Twelve broadcasts ultimately occurred before production stopped due to lack of sponsorship funding. CBS would later revive the genre in CBS Playhouse 90, which would refer back to both CBS Playhouse and the early drama series Playhouse 90 that broadcast in the late 1950s.

==Episodes==
CBS broadcast 12 teleplays over the three television seasons between 1967 and 1970.
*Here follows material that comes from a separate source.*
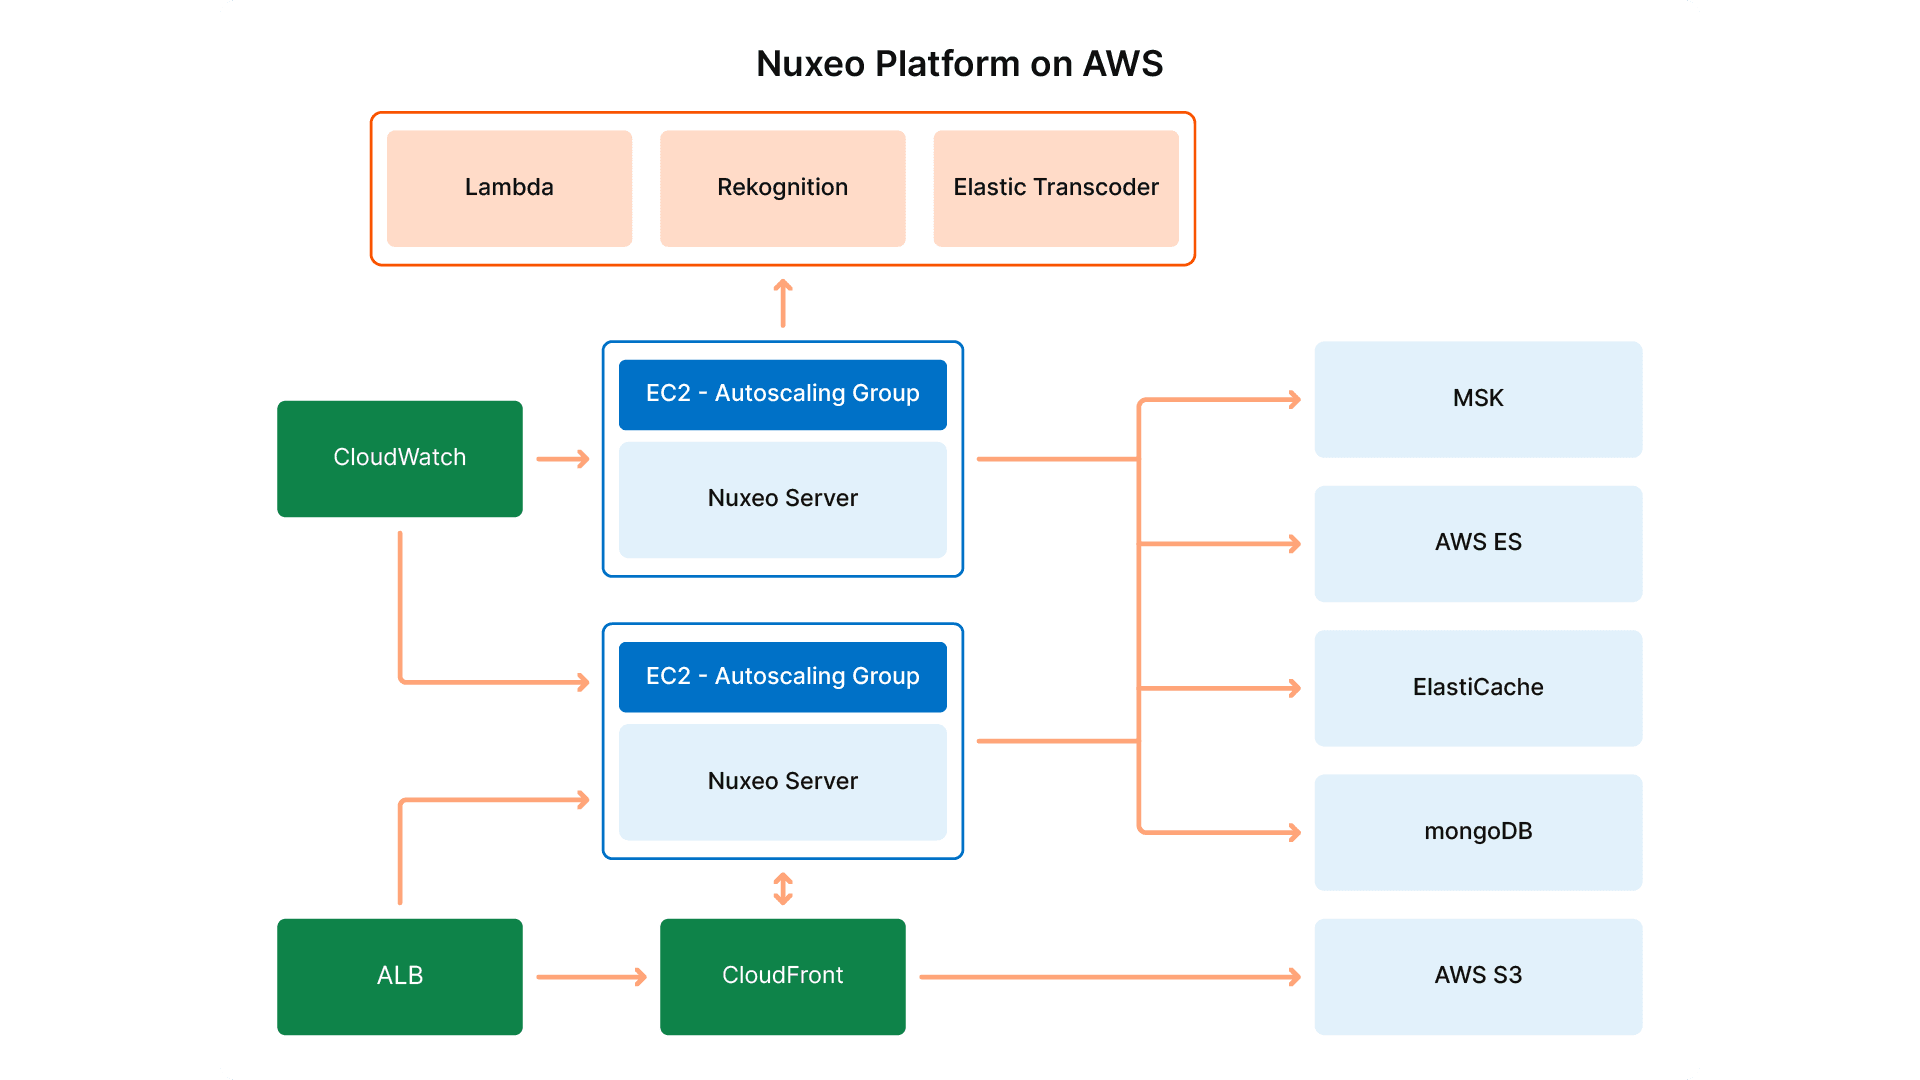Select the Elastic Transcoder block
1920x1080 pixels.
tap(1055, 187)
===Season 1 (1967-1968)===

| No. overall | No. in season | Title | Directed by | Written by | Original release date |
| 1 | 1 | "The Final War of Olly Winter" | Paul Bogart | Ronald Ribman | January 29, 1967 |
Olly Winter, an African-American Master Sergeant in the Vietnam War, is walking back to allied-controlled land following a battle with the Viet Cong. Along the way, he meets up with a Vietnamese girl, an orphaned infant, and a dog.
| 2 | 2 | "Do Not Go Gentle into That Good Night" | George Schaefer | Loring Mandel | October 17, 1967 |
The title of the episode is taken from the first line of a Dylan Thomas poem, which tells the story of a carpenter who has built his own home, but is now too old and infirm to live on his own, and is sent to live in an old age home against his desires.
| 3 | 3 | "Dear Friends" | Paul Bogart | Reginald Rose | December 6, 1967 |
The episode was a two-part installment about a married couple looking at divorce, and the attempts of their friends to try to repair their marriage becoming a look at the relationships that they themselves have.
| 4 | 4 | "My Father and My Mother" | George Schaefer | Robert J. Crean | February 13, 1968 |
A New York editor struggling as a husband and parent looks back and learns of the difficulties his own parents faced in life.
| 5 | 5 | "Secrets" | Paul Bogart | Tad Mosel | May 5, 1968 |
A wife believes her husband is hiding something from her and the secrets between the two threaten to split them apart.

===Season 2 (1968-1969)===

| No. overall | No. in season | Title | Directed by | Written by | Original release date |
| 6 | 1 | "The People Next Door" | David Greene | J. P. Miller | October 15, 1968 |
A family deals with the daughter's use of LSD.
| 7 | 2 | "Saturday Adoption" | Delbert Mann | Ron Cowen | December 4, 1968 |
A young white man about to enter law school meets a young black man, Macy, when he volunteers to tutor urban youths.
| 8 | 3 | "The Experiment" | Robert Butler | Ellen M. Violett | February 25, 1969 |
A young scientist who puts aside his liberal principles to work for a cutting-edge chemical company.
| 9 | 4 | "Shadow Game" | Paul Bogart | Loring Mandel | May 7, 1969 |
Employees of a major firm are trapped in their office building during the Northeast blackout of 1965.

===Season 3 (1969-1970)===

| No. overall | No. in season | Title | Directed by | Written by | Original release date |
| 10 | 1 | "Appalachian Autumn" | William A. Graham | Earl Hamner, Jr. | October 7, 1969 |
A VISTA worker attempts to assist the people of the fictional poor coal mining town of Harper's Gap of West Virginia.
| 11 | 2 | "'Sadbird" | Paul Bogart William A. Graham | George Bellak | December 1, 1969 |
A young man finds his own in the toy business after years of rejecting the corporate lifestyle.
| 12 | 3 | "The Day Before Sunday" | Paul Bogart | Robert J. Crean | February 10, 1970 |
An unmarried middle-aged woman meets a divorced man on her plane as she flies to attend her niece's graduation.

==Episode status==
The broadcasts have been preserved in a variety of archives, with all twelve broadcasts archived between the Paley Center for Media, the UCLA film archive, and the Peabody Awards Collection.

==Awards==
The CBS Playhouse series of broadcasts were nominated for a number of awards over the course of its run. In total, the dramatic series was nominated for twenty-eight Primetime Emmy Awards, including ten wins, and seven Directors Guild of America awards, including three wins. CBS Playhouse was also honored with a Peabody Award in 1967.